■ Work to do
Rewrite all of the lines below, putting "Directive" in place of every occurrence of "Instruction" and leaving everything else unchanged.

■ Dataset records

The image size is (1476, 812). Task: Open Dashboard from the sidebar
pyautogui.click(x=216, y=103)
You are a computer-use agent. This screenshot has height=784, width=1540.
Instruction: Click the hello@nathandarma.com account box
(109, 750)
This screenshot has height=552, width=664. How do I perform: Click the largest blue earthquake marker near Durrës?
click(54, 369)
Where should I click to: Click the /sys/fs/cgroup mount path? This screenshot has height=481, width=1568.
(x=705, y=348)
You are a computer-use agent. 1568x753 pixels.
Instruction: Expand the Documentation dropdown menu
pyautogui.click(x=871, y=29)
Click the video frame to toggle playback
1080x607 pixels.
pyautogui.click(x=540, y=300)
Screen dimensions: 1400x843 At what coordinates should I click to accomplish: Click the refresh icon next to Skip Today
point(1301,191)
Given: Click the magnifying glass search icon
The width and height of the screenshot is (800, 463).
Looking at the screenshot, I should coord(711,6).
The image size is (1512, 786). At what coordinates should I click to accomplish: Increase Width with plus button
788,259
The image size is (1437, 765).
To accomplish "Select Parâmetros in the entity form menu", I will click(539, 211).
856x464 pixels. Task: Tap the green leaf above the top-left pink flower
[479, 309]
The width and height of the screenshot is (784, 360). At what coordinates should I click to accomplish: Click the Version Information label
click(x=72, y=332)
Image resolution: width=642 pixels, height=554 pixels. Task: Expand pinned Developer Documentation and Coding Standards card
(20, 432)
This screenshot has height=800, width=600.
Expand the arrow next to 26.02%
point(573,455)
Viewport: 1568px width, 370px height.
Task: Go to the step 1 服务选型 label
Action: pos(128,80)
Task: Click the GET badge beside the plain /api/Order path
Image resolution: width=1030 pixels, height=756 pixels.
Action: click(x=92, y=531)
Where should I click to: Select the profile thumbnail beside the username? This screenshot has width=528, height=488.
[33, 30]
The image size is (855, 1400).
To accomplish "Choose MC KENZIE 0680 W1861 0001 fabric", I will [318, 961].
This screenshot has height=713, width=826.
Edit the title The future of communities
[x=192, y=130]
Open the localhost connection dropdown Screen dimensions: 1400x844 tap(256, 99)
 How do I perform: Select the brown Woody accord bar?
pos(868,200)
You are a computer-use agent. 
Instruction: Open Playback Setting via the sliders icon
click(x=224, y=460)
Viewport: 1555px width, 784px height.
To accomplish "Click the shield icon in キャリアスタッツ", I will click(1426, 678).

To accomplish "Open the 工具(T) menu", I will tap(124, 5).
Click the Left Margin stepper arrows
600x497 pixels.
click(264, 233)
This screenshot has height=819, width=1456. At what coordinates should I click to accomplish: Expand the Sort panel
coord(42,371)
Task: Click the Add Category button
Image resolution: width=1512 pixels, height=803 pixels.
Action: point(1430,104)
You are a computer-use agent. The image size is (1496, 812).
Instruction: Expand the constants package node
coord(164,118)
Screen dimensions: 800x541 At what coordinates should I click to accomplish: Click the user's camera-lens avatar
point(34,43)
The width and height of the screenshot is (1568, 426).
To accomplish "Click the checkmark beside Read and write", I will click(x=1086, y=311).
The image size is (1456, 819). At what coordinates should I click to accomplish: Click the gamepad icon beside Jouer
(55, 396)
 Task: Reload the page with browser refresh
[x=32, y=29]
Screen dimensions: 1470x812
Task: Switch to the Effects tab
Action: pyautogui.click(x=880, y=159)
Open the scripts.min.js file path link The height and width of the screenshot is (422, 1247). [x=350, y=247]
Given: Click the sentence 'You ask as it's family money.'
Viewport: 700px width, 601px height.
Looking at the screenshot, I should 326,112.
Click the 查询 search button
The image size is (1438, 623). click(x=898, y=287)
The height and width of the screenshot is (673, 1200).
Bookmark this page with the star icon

■ Finished task
The image size is (1476, 812). Task: Open Dashboard from the sidebar
pyautogui.click(x=216, y=103)
You are a computer-use agent. This screenshot has height=784, width=1540.
Directive: Click the hello@nathandarma.com account box
(109, 750)
This screenshot has height=552, width=664. How do I perform: Click the largest blue earthquake marker near Durrës?
click(54, 369)
Where should I click to: Click the /sys/fs/cgroup mount path? This screenshot has height=481, width=1568.
(x=705, y=348)
You are a computer-use agent. 1568x753 pixels.
Directive: Expand the Documentation dropdown menu
pyautogui.click(x=871, y=29)
Click the video frame to toggle playback
1080x607 pixels.
pyautogui.click(x=540, y=300)
Screen dimensions: 1400x843 At what coordinates should I click to accomplish: Click the refresh icon next to Skip Today
point(1301,191)
Given: Click the magnifying glass search icon
The width and height of the screenshot is (800, 463).
Looking at the screenshot, I should coord(711,6).
The image size is (1512, 786). At what coordinates should I click to accomplish: Increase Width with plus button
788,259
The image size is (1437, 765).
To accomplish "Select Parâmetros in the entity form menu", I will click(539, 211).
856x464 pixels. Task: Tap the green leaf above the top-left pink flower
[479, 309]
The width and height of the screenshot is (784, 360). At what coordinates should I click to accomplish: Click the Version Information label
click(x=72, y=332)
Image resolution: width=642 pixels, height=554 pixels. Task: Expand pinned Developer Documentation and Coding Standards card
(20, 432)
This screenshot has height=800, width=600.
Expand the arrow next to 26.02%
point(573,455)
Viewport: 1568px width, 370px height.
Task: Go to the step 1 服务选型 label
Action: pos(128,80)
Task: Click the GET badge beside the plain /api/Order path
Image resolution: width=1030 pixels, height=756 pixels.
Action: click(x=92, y=531)
Where should I click to: Select the profile thumbnail beside the username? This screenshot has width=528, height=488.
[33, 30]
The image size is (855, 1400).
To accomplish "Choose MC KENZIE 0680 W1861 0001 fabric", I will [318, 961].
This screenshot has height=713, width=826.
Edit the title The future of communities
[x=192, y=130]
Open the localhost connection dropdown Screen dimensions: 1400x844 tap(256, 99)
 How do I perform: Select the brown Woody accord bar?
pos(868,200)
You are a computer-use agent. 
Directive: Open Playback Setting via the sliders icon
click(x=224, y=460)
Viewport: 1555px width, 784px height.
To accomplish "Click the shield icon in キャリアスタッツ", I will click(1426, 678).

To accomplish "Open the 工具(T) menu", I will tap(124, 5).
Click the Left Margin stepper arrows
600x497 pixels.
click(264, 233)
This screenshot has height=819, width=1456. At what coordinates should I click to accomplish: Expand the Sort panel
coord(42,371)
Task: Click the Add Category button
Image resolution: width=1512 pixels, height=803 pixels.
Action: point(1430,104)
You are a computer-use agent. The image size is (1496, 812).
Directive: Expand the constants package node
coord(164,118)
Screen dimensions: 800x541 At what coordinates should I click to accomplish: Click the user's camera-lens avatar
point(34,43)
The width and height of the screenshot is (1568, 426).
To accomplish "Click the checkmark beside Read and write", I will click(x=1086, y=311).
The image size is (1456, 819). At what coordinates should I click to accomplish: Click the gamepad icon beside Jouer
(55, 396)
 Task: Reload the page with browser refresh
[x=32, y=29]
Screen dimensions: 1470x812
Task: Switch to the Effects tab
Action: pyautogui.click(x=880, y=159)
Open the scripts.min.js file path link The height and width of the screenshot is (422, 1247). [x=350, y=247]
Given: Click the sentence 'You ask as it's family money.'
Viewport: 700px width, 601px height.
Looking at the screenshot, I should 326,112.
Click the 查询 search button
The image size is (1438, 623). click(x=898, y=287)
The height and width of the screenshot is (673, 1200).
Bookmark this page with the star icon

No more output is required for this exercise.